■ Task to complete ■
In the data below, the answer is the run of lines from the line containing "咨询核心优势 (39, 103)" through the line containing "Gefahren im Netz (30, 230)", both included; print it exactly and nothing else.
--- Study material Enclosed Below ---
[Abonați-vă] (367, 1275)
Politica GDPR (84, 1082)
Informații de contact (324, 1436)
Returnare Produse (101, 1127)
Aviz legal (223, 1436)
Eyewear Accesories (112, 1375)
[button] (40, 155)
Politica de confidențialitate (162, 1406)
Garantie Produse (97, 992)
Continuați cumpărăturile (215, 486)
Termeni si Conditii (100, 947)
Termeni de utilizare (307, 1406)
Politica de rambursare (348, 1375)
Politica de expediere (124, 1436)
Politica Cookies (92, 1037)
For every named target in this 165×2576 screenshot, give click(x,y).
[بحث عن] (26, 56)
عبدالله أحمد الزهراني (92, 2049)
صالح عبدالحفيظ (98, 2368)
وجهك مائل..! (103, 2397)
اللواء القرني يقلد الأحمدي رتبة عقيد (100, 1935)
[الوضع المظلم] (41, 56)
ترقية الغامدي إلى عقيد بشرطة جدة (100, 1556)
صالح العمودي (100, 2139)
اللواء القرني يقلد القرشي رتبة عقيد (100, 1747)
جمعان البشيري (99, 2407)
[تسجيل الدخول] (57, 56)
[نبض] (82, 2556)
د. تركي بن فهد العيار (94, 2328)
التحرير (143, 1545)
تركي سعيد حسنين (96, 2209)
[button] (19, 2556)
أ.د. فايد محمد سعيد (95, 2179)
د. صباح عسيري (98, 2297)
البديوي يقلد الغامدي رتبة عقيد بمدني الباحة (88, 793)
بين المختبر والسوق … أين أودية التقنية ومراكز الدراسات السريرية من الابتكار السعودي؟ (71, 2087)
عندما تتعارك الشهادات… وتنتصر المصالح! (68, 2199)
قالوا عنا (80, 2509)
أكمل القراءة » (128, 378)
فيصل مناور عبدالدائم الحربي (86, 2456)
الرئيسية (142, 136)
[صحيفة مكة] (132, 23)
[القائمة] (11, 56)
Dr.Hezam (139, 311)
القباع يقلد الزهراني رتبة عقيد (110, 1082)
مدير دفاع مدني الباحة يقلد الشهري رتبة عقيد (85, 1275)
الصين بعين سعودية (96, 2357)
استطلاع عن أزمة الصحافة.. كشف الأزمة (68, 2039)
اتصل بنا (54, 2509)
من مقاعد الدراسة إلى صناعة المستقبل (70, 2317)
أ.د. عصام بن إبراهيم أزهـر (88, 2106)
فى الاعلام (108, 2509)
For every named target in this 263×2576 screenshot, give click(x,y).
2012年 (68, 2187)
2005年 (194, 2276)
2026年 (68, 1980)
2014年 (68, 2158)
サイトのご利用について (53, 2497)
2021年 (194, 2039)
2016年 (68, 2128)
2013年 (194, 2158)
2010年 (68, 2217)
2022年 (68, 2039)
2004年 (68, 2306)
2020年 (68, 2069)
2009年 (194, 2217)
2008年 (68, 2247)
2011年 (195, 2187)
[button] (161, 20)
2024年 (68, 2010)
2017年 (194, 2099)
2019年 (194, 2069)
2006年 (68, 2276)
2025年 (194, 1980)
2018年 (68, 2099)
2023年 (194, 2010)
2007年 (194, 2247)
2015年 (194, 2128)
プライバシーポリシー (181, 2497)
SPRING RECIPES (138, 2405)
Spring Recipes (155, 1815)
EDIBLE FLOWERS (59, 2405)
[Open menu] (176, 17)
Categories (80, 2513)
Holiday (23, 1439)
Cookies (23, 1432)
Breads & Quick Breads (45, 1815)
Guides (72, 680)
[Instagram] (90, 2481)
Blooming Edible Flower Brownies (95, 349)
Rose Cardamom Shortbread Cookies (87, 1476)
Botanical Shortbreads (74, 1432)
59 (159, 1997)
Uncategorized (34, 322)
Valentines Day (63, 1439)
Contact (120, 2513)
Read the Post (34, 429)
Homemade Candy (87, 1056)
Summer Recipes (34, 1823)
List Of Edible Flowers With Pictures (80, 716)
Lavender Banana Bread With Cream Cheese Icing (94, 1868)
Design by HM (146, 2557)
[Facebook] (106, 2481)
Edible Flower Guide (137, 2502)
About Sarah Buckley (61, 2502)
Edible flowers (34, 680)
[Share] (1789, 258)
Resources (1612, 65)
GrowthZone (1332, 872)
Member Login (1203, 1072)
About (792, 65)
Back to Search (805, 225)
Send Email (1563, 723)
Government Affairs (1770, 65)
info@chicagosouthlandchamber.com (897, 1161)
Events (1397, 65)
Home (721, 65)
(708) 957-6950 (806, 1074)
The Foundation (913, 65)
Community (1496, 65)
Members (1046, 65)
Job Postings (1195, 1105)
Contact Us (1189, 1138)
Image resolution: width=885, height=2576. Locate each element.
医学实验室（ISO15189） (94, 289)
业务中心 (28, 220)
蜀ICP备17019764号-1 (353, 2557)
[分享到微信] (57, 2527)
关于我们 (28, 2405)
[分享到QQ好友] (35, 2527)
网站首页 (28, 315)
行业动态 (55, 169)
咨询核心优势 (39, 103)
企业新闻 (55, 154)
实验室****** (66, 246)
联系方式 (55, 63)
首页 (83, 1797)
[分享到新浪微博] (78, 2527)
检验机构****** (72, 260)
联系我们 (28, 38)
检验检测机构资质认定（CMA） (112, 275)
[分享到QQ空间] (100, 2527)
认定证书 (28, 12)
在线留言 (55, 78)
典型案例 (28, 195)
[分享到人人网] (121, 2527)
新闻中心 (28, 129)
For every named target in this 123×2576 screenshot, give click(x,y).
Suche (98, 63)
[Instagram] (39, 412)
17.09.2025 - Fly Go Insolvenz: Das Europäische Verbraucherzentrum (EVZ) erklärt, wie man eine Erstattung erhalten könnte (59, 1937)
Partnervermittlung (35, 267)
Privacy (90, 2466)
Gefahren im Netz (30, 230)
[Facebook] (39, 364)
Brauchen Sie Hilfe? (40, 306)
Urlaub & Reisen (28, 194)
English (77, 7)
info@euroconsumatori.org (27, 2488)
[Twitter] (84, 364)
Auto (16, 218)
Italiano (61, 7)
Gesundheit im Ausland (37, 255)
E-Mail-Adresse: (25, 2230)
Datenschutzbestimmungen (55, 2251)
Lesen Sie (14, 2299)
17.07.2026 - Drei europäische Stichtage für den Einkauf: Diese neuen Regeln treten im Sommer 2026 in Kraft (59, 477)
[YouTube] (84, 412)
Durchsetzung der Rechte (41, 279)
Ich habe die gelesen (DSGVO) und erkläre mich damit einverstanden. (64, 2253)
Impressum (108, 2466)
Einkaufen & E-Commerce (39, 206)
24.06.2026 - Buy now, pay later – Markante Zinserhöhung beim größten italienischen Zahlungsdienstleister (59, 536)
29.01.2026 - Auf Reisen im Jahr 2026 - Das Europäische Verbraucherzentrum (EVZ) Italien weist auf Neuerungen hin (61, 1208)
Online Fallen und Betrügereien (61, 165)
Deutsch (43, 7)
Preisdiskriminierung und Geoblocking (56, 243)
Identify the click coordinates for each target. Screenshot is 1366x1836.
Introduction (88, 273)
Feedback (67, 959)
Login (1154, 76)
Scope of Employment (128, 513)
--- End of Enclosed Study material ---
■ Output of the exercise ■
咨询核心优势 (39, 103)
企业新闻 (55, 154)
实验室****** (66, 246)
联系方式 (55, 63)
首页 (83, 1797)
[分享到新浪微博] (78, 2527)
检验机构****** (72, 260)
联系我们 (28, 38)
检验检测机构资质认定（CMA） (112, 275)
[分享到QQ空间] (100, 2527)
认定证书 (28, 12)
在线留言 (55, 78)
典型案例 (28, 195)
[分享到人人网] (121, 2527)
新闻中心 (28, 129)
For every named target in this 123×2576 screenshot, give click(x,y).
Suche (98, 63)
[Instagram] (39, 412)
17.09.2025 - Fly Go Insolvenz: Das Europäische Verbraucherzentrum (EVZ) erklärt, wie man eine Erstattung erhalten könnte (59, 1937)
Partnervermittlung (35, 267)
Privacy (90, 2466)
Gefahren im Netz (30, 230)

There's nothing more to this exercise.